**ABOUT THIS EXERCISE**
Without the pictures, set down exactly the lines from the one that contains "Task: Click the Платформа column header" to the end of the entries, both included, and nothing besides.

Saved data entries:
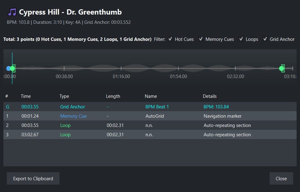
Task: Click the Name column header
Action: pos(151,96)
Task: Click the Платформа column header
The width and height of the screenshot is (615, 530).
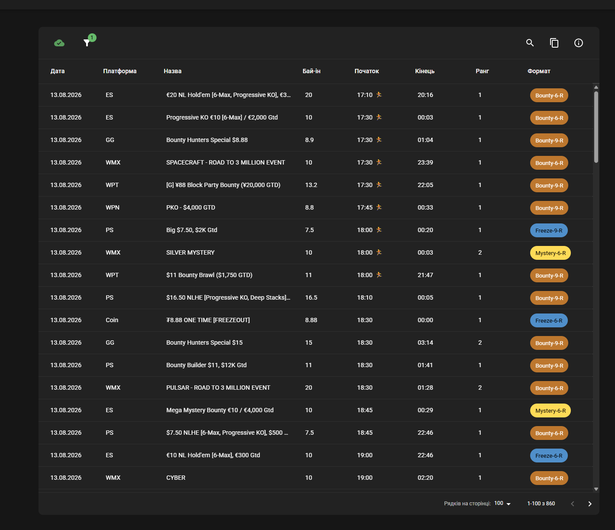Action: tap(120, 71)
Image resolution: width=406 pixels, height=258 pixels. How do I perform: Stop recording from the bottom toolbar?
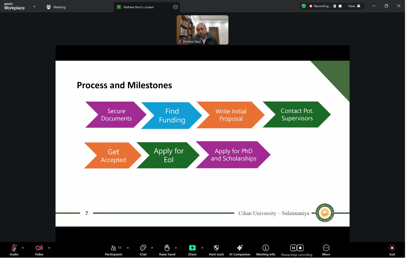tap(300, 248)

**EXERCISE OUTPUT**
Task: Click the Платформа column header
The width and height of the screenshot is (615, 530).
Action: tap(120, 71)
Image resolution: width=406 pixels, height=258 pixels. How do I perform: Stop recording from the bottom toolbar?
tap(300, 248)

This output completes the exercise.